Im zurückversetzten und großzügig verglasten obersten Geschoss sind die geschlossenen Elemente hingegen mit farbig emailliertem Glas verkleidet. Dafür bildet hier das Dach eine Besonderheit. Dieses ist als Retentionsdach ausgeführt, das dank einer eingebauten Speicherebene oberhalb der Abdichtung über die gesamte Fläche Regenwasser rückstauen kann. Darüber befindet sich Substrat mit einer Pflanzenebene. Die Hauptentwässerung erfolgt innenliegend, die Notentwässerung über die Fassade.

210226_Perspektive5_-_S+D_Planung_NEU© a+r Architekten


Planung unter Anwendung von BIM

Die Planung des Landratsamts wurde unter Anwendung von der BIM-Methode durchgeführt.
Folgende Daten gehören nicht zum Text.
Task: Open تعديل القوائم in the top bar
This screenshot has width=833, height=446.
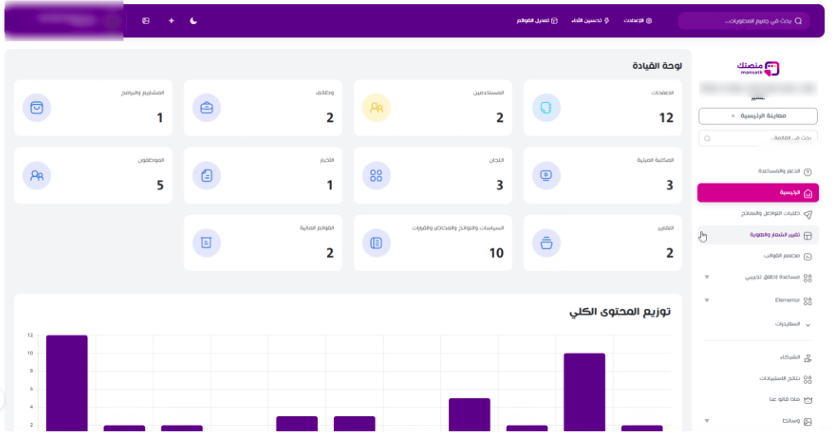Action: pyautogui.click(x=537, y=21)
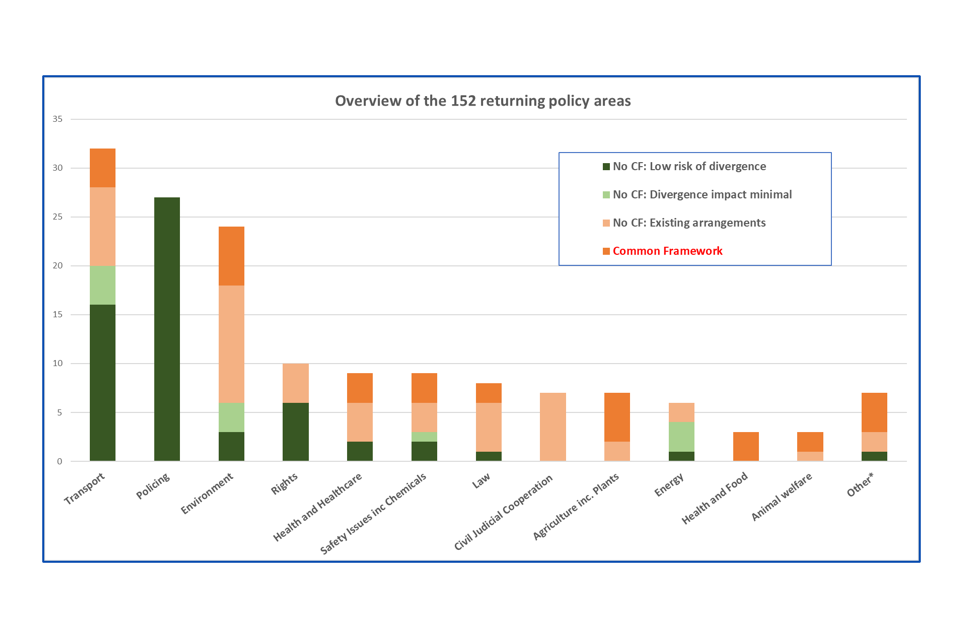Select light green segment of the Transport bar
Viewport: 960px width, 640px height.
click(103, 285)
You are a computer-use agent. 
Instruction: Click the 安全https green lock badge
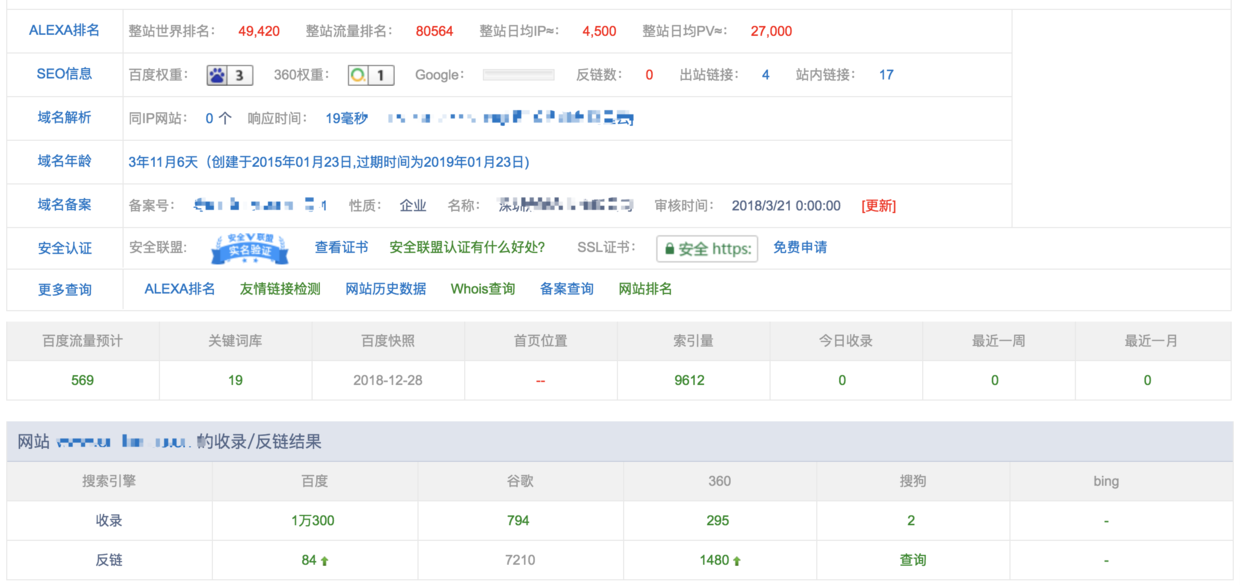707,248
Dabei entstand ein digitales 3D-Modell, das neben der Geometrie und zahlreichen Bauteilinformationen unter anderem detaillierte Modellierungen der verschiedenen Teilbereiche der TGA enthält, was dem Gebäudebetrieb und zukünftigen Wartungsarbeiten enorm zugutekommen dürfte. Für die Erstellung des Architektenmodells verwendeten a+r Architekten Allplan.